Discussions between experts of different backgrounds were moderated by CHNRI at several meetings and workshops during 2005 and 2006. They highlighted some universal challenges that any priority setting exercise in health research investments will eventually have to face (Table 1).
The first challenge is deciding who should be involved in the process of setting research priorities. It was agreed that one important requirement should be that the priority setting process involves those who invest in health research from the outset. The shortcoming of several previously proposed methodologies driven by technical experts was that, although they resulted in sound recommendations, they were rarely implemented by the investors subsequently (4). It is therefore important that investors are involved in the process from the start. Still, they should seek assistance from technical experts and numerous other stakeholders to better understand the context in which investments are performed. This context involves time frame (long-term vs short-term expectations), space (geographic boundaries likely to be affected by investments), magnitude and urgency of the problem (ie, burden of disease, disability, or death), and existing and agreed investment policies and targets to which political commitment has been made.
Based on the understanding of the context, investors can make informed decisions in terms of expectations from their investments and their risk preferences. Discussions with technical experts and stakeholders should assist them in addressing further 3 universal challenges – defining what constitutes a health research investment option/opportunity; defining what constitutes the expected “return” on this investment; and defining what constitutes a potential “risk” in this investment. The CHNRI’s solution to defining what constitutes a “research investment option” has been described in detail in our earlier work (2,5). We proposed previously (5) that an investment option in health research where public funds are used should be defined as a research activity that not only produces new knowledge but also incorporates a vision of implementation of this knowledge to reduce the burden of disease and disability and improve health. However, different investors will have different expectations on “returns” from such investment options. While those who are in charge of public funds may be interested in reduction of the persisting disease burden as an appropriate “return” of their health research investment, funders of academic institutions may be seeking “high impact,” visible publications, while funders from the industry may be primarily interested in patentable products that could have commercial value.
A further universal challenge is finding a way of dealing with uncertainty of health research outcomes. This challenge reflects perceived difficulties in comparing long-term strategic basic research that offers great promise in reducing disease burden (although the final outcome is very uncertain) with short-term research in order to define more efficient means of delivering existing interventions that are known to be effective. At this point, it would again be reasonable for the investors to consult technical experts, whose knowledge and expertise can be used to assess likelihoods related to answerability of different research investment options (ie, the likelihood that the endpoints of the research can be reached) within a precisely defined context.
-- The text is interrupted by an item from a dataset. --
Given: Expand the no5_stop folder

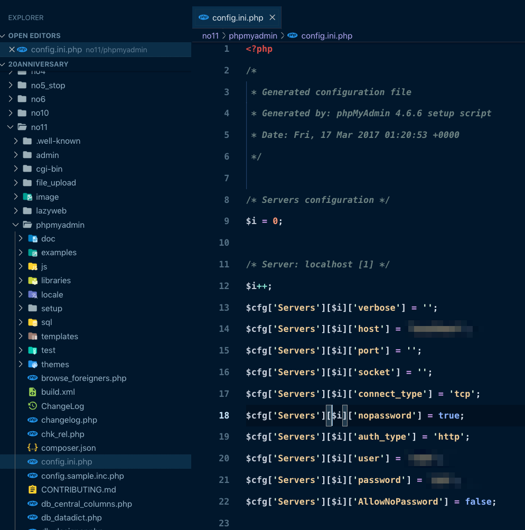Looking at the screenshot, I should (11, 85).
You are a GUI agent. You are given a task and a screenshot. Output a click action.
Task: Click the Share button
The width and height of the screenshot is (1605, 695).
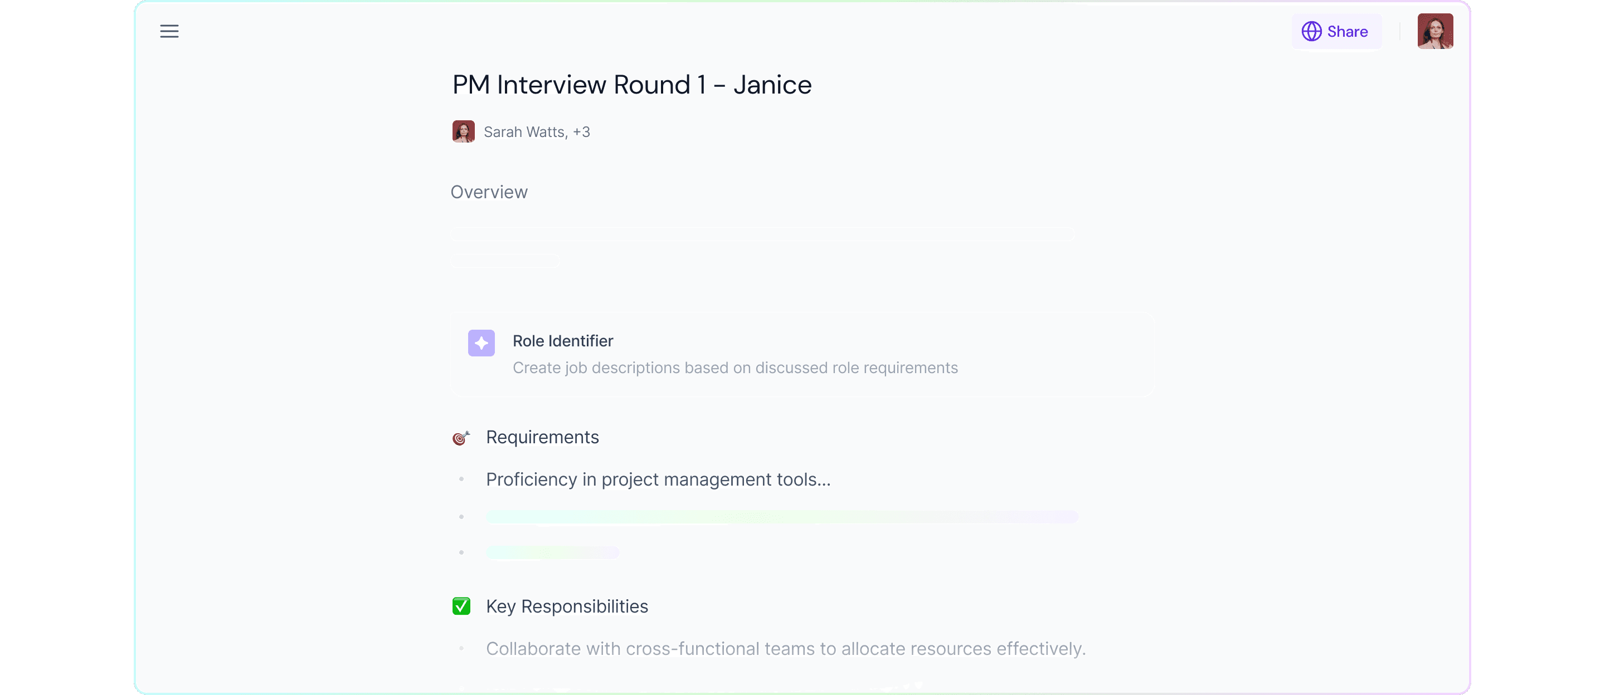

Further challenges include systematic listing of a seemingly endless spectrum of competing research investment options and comparing different domains of health research using the same criteria. Again, the CHNRI’s solution to this problem has been described in detail in implementation exercises of CHNRI priority setting process in South Africa (at the national level) and for zinc as a risk factor (at the global level) (14,15) (Table 2). Potential profits and risks from investing in research options from epidemiological research, research on new interventions, or health systems and policy research can be compared to each other according to several criteria, which should always include (but are not limited to) their answerability, their usefulness (in terms of effectiveness, deliverability, affordability, and sustainability), potential impact on persisting disease burden, and effect on equity. A further challenge is deciding whether those most fundamental criteria need refinement or addition of some other criteria.
For example, in different contexts addressing of the “answerability” criterion may also require a separate assessment related to ethics, existing research capacity, or public acceptance of research results. The “usefulness” (relevance) criterion will, in different contexts, be split into criteria that will separately assess effectiveness, deliverability, affordability, sustainability, and whether a critical gap in knowledge is being addressed. The “potential impact” will occasionally not only assess the quantity of potential burden reduction, but also its quality– ie, whether this reduction is targeting those most heavily affected in the population. Table 3 lists some of the possible criteria that can be used for setting priorities between different research investment options and questions about each option that could address these criteria well.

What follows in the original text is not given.